Blair Garrou, the managing director of Mercury Fund, a Houston-based seed-stage venture-capital firm, is spending a lot of time in Michigan and the Midwest these days. The firm is raising capital for its third fund and has closed on more than $100 million in commitments from venture investors and investment pools, including the state of Michigan’s Renaissance Venture Capital Fund and Venture Michigan Fund.
“We expect to deploy 50 percent of our capital in the Midwest and half of that amount, roughly 20 percent to 25 percent, in Michigan,” Garrou says. “In our second fund, we put 27 percent of the capital we raised to work in Michigan, and we anticipate maintaining that same level with our third fund.” Mercury Fund is currently in the process of identifying another investment professional who will be based in Michigan and open the firm’s new Midwest office sometime this summer.
“We’re very excited to become even more active in Michigan, bring other venture investors into our rounds and help capitalize the next great wave of Michigan entrepreneurs,” Garrou says. Mercury Fund takes a different approach to venture investing than VCs on the east and west coasts. “We like to invest in capital-efficient software and science deals,” he explains. “We make small bets on early-stage technology companies, work closely with the entrepreneurs to drive value creation and then put more capital into the company down the road. This requires a lot of work, but we are able to find the winners without putting a great deal of capital at risk.” Michigan entrepreneurs fit well into this model because they tend to be very capital efficient and willing to bootstrap emerging companies up the point where they can raise venture capital on a modest basis, he adds.

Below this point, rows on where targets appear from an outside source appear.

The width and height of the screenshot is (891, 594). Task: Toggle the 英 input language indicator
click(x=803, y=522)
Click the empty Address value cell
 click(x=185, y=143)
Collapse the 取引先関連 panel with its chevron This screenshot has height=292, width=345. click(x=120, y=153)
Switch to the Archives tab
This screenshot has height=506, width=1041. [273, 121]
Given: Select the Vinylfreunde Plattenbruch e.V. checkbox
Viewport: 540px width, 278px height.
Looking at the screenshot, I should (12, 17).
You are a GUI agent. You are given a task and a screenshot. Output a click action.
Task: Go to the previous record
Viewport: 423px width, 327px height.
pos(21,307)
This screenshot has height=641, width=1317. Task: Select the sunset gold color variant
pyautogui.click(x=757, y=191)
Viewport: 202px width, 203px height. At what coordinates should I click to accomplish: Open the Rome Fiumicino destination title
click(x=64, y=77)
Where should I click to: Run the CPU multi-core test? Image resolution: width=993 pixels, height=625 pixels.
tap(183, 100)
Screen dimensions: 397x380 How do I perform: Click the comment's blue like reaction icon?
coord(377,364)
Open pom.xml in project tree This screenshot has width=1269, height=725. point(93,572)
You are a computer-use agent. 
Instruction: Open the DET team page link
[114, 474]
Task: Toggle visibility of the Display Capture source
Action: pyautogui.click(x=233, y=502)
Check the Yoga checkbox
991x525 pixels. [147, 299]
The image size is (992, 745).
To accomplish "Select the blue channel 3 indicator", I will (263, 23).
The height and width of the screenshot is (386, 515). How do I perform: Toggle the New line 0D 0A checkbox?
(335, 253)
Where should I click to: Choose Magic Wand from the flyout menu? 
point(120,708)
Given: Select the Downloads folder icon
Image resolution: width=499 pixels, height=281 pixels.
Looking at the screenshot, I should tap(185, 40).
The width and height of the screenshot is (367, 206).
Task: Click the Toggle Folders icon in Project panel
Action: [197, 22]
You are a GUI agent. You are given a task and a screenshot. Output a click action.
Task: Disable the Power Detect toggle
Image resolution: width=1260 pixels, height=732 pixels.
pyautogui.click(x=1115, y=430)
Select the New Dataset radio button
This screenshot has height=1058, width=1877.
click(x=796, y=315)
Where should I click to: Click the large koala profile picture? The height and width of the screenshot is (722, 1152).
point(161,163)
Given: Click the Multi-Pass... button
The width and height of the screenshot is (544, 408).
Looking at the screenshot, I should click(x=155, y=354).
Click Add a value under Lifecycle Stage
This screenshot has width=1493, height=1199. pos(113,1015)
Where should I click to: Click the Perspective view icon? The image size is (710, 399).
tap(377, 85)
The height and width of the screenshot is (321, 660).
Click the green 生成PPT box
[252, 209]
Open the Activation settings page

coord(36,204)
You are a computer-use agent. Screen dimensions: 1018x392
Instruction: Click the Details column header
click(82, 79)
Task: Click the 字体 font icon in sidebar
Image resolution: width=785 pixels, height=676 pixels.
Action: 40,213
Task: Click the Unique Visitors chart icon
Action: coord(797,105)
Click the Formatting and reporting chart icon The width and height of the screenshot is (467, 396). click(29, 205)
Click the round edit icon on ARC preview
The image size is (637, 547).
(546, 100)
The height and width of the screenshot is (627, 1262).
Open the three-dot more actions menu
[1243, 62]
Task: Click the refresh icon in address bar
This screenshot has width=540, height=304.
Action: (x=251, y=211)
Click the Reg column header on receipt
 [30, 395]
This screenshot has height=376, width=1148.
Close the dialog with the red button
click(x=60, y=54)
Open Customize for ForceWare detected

Garrou says several Mercury Fund investment themes are playing out well in Michigan. The first is commercialization of the industrial Internet. “Workers who are accustomed to using social, mobile and cloud computing want to integrate those types of products and applications within their businesses,” he says. “Manufacturing, utility and energy companies have been slow to adopt these advanced Internet technologies, but we see a sea change coming.”
The trend toward re-shoring manufacturing operations back to American soil from foreign countries is another factor driving increased manufacturing and industrial sector activity in and around Michigan. “Many VCs are narrowly focused on 3D printing, but we see a lot of areas in manufacturing, including robotics, next-gen design and CAD systems and other software applications, that need to be improved when new U.S. facilities are built,” Garrou notes. “Michigan and the Midwest have great strength in these areas.”
A third thematic investment area favored by Mercury Fund revolves around technological breakthroughs in the life sciences and physical sciences coming out of the University of Michigan and other universities. “The core technologies being created at U-M and Michigan State University are world-class, and we don’t see many investment groups, other than a few Michigan funds, focused on these,” Garrou reports. Mercury Fund’s early venture investment in Ambiq Micro, which was spun out of U-M, is poised to pay off. The company is developing a portfolio of ultra-low power semiconductor products that improve battery usage in smart devices. With the proliferation of wearable computing, he predicts it will “make a huge splash” in that area.
At the upcoming Michigan Growth Capital Symposium in June, Garrou will moderate a panel discussion on VC trends in the Midwest. The three participants on the panel will include venture investors who are first-timers at the symposium and have an interest in doing more deals in Michigan. “The goal for all of us is to drive Michigan’s entrepreneurial companies to get a little bigger and gain a little more traction, so they will be able to attract VCs from the coasts and bring additional capital resources to the state,” he says.